The colt carries not only the hopes of his connections, but also the potential to donate a huge chunk of cash to the victims of last year’s bombing: 5 percent of Wicked Strong’s Derby winnings will be donated to the One Fund.

“Everyone, all the syndicate members, had agreed long before the Derby to donate 1 percent of this horse’s purse earnings back to the Boston One Fund,” Tucker told the VTA. “Then for the Triple Crown, we upped that to 5 percent.”

That means that of the $702,000 Wicked Strong has earned to date, $7,000 has gone to the One Fund. If Wicked Strong wins tomorrow, that number could jump into the five-figure range – roughly $70,000, Little told Boston Herald Radio.

Wicked Strong began his career in a Belmont maiden in the fall, where he ran second. A 2-length winner next out, the bay colt jumped straight into the Grade II Remsen in November, running a green third to Honor Code and Cairo Prince, defeating fellow Derby entry Intense Holiday in the process.

After his promising showing in the Remsen, Wicked Strong threw a pair of clunkers at Gulfstream over the winter in an allowance and the Grade II Holy Bull, before returning to upset the Grade I Wood by 3 ½ lengths.

“Last fall, when he ran in the Remsen, we thought maybe we had a live one,” Tucker said. “We had a couple of races in Florida that left us a little puzzled. A lot of horses don’t like Gulfstream, and apparently he didn’t. But obviously, you can’t win the Wood and not go to the Derby!”

Wicked Strong goes off at 8/1 morning line odds.

Not far from Wicked Strong’s Middleburg home, D.C.-based Anne Poulson will watch from Great Meadow as the colt she bred and sold enters the 8-hole. General a Rod, out of the Hare Forest mare Dynamite Eyes, comes into the Derby off of a third-placed finish in the Grade I Florida Derby.

“It’s a tough field. Any one of them could jump up,” Poulson said. “But I think if you’re kind of in that middle [post position], you can’t complain. It’ll be interesting to see what they do with the tactics, whether they let him go to the front where he likes to be, or whether they rate him behind.”

General a Rod was impressive from the start, breaking his maiden first out at Keeneland in the fall and returning to be second after a wide trip in a Churchill allowance. He won the Gulfstream Park Derby in January before running a head second to Wildcat Red in the Grade II Fountain of Youth.

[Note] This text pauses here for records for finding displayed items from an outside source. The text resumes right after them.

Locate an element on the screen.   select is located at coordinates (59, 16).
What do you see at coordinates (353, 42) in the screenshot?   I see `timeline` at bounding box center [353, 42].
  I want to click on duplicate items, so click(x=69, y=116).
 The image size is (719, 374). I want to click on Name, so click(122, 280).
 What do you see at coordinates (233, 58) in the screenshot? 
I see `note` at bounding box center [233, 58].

The son of Roman Ruler has never been out of the money – something that doesn’t surprise Poulson too much. General a Rod was a $100,000 Fasig-Tipton July yearling, and according to Poulson, has always been a good-looking colt with a lot of the Dynaformer substance you would expect from a horse out of a mare by that sire.

“I went down to see him in the paddock at the Fountain of Youth and he’s just done nothing but blossom,” Poulson said. “He’s got a lovely frame and nice scope and a pretty head and eye. All the things that you hope would give a young horse an advantage later on, he had.”

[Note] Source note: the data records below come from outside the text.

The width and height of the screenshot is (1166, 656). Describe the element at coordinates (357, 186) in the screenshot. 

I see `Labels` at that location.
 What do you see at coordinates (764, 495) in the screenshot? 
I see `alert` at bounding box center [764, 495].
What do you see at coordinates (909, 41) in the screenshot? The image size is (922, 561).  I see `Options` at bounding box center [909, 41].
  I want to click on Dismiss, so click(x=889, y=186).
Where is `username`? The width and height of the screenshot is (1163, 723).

A victory on Saturday, if it comes, will be bitter sweet – Poulson lost the mare during foaling last year. The Awesome Again colt survived and will sell with Gainesway as a yearling this year, either at Saratoga or Keeneland September.

“This particular mare came out of the Sam-Son farm program,” Poulson said. “She was a good allowance winner, she was a pretty Dynaformer mare, and she was in foal to a not-too-fashionable sire, Vindication, which made her buyable. We look for horses like that that are coming out of proven breeding programs by proven sires, when we’re trying to fill spots. She produced five nice foals for us.”

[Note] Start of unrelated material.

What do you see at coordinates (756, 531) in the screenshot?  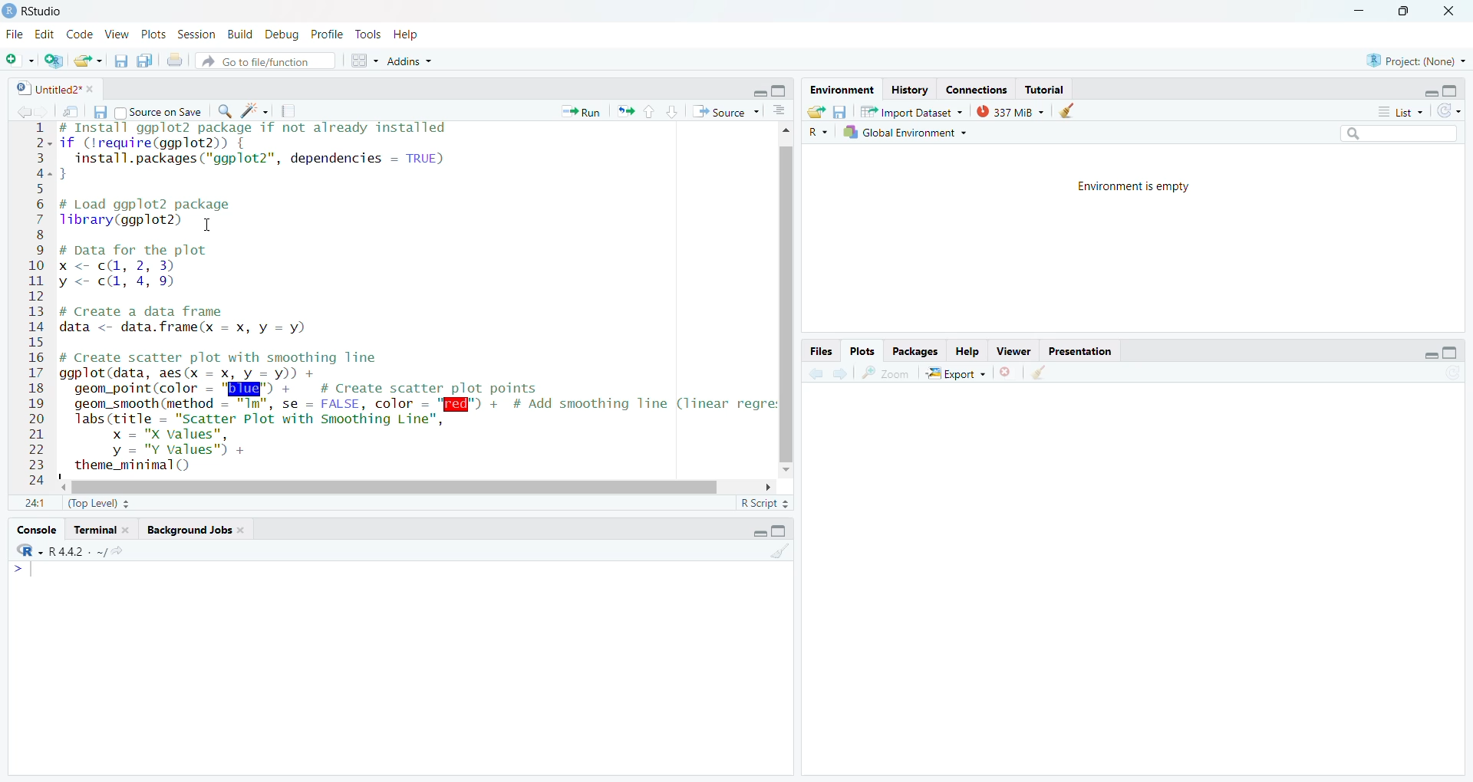 I see `hide r script` at bounding box center [756, 531].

Fortunately, Poulson also retains a 4-year-old daughter of Tapit named Winter Wonderland, who will return to training with Graham Motion at Fair Hill in two weeks. Some niggling training issues have kept the filly from making her first start, but Poulson says she is training beautifully.

General a Rod goes off at morning line odds of 15/1.

Good luck to all Virginia connections at the Derby!